Open Stack

Hi everyone,

We're currently working on an improved mechanism for plumbing file access 
into a VM or container and in most cases some interaction and 
configuration on the hypervisor/host is required to make it happen.  The 
goal is to create something that generalizes beyond the current NFS and 
CIFS-only assumptions that are baked into the current crop of Manila 
drivers.

The current target is to use the new VSOCK zero-configuration sockets, 
which I will be talking about at the summit on Wednesday:

 - mount distributed fs on host, export via knfsd to guest over VSOCK 
 - run Ganesha with distributed fs FSAL on host, export to guest over VSOCK

(In short, VSOCK requires no configuration on the guest--so we can 
continue to treat it as a black box--and only a simple network id 
assignment on the host.  This reduces driver complexity, reduces the 
potential for user error, and improves security.)
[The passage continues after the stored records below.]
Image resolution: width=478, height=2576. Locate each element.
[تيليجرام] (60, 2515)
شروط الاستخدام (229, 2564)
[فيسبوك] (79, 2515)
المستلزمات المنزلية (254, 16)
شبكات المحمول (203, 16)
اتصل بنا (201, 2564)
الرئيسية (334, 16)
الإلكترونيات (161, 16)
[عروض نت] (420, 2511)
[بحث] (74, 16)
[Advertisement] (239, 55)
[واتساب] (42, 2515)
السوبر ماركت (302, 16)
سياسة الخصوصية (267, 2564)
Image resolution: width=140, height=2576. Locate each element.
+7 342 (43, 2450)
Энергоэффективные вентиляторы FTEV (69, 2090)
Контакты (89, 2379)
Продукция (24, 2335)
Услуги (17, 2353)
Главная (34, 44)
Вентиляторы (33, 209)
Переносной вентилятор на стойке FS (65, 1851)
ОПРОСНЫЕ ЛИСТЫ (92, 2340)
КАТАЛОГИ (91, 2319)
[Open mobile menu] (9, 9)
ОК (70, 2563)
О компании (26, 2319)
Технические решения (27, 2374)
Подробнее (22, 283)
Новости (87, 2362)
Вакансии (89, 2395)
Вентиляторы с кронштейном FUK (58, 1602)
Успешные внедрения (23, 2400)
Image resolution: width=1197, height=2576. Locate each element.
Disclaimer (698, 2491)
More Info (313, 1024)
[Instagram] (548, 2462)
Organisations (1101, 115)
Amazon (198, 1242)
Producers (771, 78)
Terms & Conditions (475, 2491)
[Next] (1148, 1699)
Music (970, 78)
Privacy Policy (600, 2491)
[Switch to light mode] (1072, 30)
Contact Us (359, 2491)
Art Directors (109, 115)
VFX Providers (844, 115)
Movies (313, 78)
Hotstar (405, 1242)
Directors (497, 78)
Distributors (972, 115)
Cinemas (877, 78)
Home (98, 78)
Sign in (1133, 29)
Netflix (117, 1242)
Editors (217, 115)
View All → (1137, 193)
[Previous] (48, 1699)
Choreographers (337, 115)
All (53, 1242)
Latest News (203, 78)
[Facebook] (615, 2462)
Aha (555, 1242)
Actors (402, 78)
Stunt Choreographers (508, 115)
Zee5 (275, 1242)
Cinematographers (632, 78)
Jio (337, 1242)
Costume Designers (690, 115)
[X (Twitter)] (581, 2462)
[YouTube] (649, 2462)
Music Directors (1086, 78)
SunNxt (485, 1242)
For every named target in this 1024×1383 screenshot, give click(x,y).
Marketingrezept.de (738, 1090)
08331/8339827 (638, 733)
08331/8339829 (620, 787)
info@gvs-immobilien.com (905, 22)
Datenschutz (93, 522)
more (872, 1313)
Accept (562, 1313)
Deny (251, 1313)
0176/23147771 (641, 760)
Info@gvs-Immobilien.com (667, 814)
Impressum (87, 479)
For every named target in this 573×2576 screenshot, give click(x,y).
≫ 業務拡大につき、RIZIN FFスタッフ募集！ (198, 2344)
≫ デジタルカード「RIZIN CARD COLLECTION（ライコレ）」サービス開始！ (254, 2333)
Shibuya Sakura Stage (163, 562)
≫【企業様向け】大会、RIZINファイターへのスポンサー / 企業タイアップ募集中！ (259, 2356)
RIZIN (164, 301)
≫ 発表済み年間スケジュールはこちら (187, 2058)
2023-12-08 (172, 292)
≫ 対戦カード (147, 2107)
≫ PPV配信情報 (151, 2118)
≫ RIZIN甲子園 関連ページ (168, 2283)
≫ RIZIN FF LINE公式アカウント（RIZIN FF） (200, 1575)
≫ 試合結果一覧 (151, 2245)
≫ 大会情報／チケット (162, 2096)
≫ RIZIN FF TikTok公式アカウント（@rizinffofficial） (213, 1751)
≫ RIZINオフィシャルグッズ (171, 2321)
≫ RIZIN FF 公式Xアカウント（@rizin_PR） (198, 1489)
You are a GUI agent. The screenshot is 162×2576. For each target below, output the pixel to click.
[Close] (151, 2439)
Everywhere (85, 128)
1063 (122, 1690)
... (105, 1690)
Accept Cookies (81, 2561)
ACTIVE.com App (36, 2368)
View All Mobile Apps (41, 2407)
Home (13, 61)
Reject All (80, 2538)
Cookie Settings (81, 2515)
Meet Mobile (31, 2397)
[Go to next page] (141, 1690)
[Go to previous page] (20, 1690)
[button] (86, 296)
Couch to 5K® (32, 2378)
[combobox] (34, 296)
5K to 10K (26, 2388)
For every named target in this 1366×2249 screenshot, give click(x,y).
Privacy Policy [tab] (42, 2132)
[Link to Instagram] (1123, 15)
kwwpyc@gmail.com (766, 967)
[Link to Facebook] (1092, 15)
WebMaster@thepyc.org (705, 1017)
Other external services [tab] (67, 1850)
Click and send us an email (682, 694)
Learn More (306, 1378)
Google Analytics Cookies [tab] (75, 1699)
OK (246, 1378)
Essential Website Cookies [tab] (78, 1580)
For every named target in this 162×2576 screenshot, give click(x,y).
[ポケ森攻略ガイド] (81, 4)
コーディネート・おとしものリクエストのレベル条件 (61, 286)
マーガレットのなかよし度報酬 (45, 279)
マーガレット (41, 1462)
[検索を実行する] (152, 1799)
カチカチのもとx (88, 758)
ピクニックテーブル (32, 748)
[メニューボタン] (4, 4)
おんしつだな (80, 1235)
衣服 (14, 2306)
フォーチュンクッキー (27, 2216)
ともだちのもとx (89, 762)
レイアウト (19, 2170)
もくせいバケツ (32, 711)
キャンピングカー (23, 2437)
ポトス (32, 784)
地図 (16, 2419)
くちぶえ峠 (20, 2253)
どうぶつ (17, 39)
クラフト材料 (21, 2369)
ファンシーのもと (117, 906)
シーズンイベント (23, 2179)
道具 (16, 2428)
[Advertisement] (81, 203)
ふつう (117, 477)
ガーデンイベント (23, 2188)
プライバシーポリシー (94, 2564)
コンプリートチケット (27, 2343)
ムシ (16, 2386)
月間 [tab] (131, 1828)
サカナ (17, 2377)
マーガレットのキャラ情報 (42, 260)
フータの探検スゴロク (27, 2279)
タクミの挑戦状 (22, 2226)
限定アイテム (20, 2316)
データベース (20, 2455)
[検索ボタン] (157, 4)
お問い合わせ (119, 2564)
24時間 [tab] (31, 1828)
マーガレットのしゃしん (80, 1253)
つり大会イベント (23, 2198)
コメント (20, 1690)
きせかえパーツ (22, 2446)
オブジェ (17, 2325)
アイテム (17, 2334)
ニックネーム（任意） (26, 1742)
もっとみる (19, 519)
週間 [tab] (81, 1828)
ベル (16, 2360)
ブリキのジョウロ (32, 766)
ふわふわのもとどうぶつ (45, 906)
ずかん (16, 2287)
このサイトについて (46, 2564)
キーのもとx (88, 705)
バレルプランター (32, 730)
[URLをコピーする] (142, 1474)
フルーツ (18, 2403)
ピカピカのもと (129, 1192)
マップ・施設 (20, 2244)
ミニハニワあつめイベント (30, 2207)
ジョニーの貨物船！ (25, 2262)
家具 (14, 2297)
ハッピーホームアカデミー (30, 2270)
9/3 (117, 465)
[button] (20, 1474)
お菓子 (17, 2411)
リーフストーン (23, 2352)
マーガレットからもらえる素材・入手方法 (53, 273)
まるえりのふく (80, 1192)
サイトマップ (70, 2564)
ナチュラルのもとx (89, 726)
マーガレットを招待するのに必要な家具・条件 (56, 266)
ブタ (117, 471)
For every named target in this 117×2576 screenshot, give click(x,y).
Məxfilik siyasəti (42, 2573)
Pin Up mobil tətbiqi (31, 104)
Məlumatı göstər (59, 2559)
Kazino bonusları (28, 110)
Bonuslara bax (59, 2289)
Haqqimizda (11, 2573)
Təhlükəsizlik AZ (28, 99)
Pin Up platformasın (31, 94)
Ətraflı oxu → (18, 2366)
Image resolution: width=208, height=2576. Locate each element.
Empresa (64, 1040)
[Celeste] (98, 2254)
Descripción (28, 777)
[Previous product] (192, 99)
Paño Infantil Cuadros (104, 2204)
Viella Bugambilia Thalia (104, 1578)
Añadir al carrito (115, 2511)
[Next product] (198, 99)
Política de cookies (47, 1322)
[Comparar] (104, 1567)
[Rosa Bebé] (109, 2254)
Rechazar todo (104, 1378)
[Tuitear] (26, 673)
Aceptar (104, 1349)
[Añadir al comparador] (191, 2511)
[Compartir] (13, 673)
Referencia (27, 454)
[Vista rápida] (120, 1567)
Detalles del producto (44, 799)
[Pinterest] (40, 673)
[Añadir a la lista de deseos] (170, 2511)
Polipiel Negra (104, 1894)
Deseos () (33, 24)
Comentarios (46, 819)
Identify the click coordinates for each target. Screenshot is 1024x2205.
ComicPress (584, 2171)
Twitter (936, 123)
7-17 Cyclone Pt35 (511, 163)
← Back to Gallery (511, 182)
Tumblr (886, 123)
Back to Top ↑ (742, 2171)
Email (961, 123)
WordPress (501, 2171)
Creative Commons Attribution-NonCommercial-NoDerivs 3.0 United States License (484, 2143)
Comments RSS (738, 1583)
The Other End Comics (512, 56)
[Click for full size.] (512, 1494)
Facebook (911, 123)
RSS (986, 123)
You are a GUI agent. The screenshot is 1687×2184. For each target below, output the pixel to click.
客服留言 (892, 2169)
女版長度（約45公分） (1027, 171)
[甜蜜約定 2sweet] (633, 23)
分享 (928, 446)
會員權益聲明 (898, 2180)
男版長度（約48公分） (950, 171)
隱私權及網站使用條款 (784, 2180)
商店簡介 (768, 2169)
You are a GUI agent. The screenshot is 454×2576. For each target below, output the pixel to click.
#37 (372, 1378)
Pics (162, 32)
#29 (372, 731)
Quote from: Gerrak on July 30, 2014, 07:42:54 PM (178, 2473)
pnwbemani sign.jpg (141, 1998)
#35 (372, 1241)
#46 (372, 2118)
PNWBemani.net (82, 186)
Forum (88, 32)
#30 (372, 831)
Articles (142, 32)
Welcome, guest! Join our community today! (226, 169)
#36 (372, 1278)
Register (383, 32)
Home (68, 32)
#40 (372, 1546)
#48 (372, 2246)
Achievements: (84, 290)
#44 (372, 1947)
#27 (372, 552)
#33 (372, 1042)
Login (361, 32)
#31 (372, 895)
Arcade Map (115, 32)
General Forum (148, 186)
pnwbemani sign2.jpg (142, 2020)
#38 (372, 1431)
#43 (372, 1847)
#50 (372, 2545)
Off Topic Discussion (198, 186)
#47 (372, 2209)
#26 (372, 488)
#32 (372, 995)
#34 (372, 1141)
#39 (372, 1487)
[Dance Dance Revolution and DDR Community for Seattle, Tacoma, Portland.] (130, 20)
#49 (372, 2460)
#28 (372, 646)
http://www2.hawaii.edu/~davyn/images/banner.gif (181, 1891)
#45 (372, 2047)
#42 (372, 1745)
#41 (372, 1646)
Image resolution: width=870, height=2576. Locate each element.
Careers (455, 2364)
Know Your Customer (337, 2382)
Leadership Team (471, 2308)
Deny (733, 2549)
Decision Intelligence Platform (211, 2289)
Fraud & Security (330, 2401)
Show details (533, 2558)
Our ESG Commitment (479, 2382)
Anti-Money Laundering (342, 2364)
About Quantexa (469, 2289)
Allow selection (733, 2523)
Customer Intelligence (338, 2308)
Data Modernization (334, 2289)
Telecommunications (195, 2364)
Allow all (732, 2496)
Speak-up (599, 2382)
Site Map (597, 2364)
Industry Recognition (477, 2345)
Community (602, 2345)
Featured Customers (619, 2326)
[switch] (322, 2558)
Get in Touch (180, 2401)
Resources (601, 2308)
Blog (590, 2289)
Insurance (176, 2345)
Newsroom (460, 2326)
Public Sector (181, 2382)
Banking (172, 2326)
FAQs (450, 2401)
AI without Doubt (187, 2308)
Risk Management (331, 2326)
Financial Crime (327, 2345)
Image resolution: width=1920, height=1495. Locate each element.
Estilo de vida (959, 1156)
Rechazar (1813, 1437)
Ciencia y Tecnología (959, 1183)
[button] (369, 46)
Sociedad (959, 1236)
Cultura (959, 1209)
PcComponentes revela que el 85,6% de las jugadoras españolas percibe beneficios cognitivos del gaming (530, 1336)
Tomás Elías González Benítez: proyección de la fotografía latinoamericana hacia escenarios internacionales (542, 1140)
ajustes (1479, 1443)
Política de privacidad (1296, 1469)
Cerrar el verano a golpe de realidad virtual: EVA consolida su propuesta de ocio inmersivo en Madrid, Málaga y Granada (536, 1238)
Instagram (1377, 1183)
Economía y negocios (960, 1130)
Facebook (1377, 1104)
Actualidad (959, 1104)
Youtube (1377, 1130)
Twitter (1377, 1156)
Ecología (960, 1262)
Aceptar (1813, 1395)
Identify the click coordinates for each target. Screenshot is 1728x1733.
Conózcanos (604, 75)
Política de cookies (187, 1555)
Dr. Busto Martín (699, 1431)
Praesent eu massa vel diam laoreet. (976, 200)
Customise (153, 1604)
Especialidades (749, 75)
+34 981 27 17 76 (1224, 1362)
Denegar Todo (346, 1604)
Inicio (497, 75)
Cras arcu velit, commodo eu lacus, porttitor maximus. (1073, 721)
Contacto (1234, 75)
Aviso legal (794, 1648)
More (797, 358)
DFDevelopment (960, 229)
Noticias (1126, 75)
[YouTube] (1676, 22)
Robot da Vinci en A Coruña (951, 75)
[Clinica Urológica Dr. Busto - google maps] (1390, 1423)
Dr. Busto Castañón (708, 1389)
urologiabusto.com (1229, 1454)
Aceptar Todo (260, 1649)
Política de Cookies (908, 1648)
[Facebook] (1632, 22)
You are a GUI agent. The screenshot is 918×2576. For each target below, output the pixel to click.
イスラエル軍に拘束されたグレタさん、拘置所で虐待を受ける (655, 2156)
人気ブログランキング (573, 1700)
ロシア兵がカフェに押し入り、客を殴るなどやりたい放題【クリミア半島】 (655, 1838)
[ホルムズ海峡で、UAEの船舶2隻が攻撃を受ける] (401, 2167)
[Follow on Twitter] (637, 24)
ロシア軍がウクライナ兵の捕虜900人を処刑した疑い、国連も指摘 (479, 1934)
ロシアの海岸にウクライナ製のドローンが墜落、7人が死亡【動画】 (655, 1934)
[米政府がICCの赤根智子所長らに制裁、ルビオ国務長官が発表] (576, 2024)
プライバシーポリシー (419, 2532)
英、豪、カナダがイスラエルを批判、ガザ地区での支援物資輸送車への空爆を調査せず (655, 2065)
Or, the same can be done using a more configuration-intensive private 
network:

 - mount distributed fs on host, export via knfsd to guest over private 
   host/guest network
 - run ganesha with distributed fs FSAL on host, export to guest over 
   private host/guest network

We are also interested in container use-cases (e.g., for Nova-managed 
containers using lxc or nova-docker):

 - mount distributed fs on host, bind mount a volume/directory into the 
guest/container namespace

>From a plumbing perspective, these approaches appear to be the most 
attractive as far as efficiency and security.  When it comes to making 
openstack actually orchestrate it, however, things get complicated (and 
as a developer in a peripheral project I don't have the clearest view of 
how things should work).

The problem is that in any of these scenarios, the default/naive strategy 
of having Manila go poking around on the host machine is very fragile:

 - What if the host is down when the Manila configuration is made?
 - What if the VM is migrated to another host?
 - What if Manila doesn't understand what (the) Nova (driver) is doing?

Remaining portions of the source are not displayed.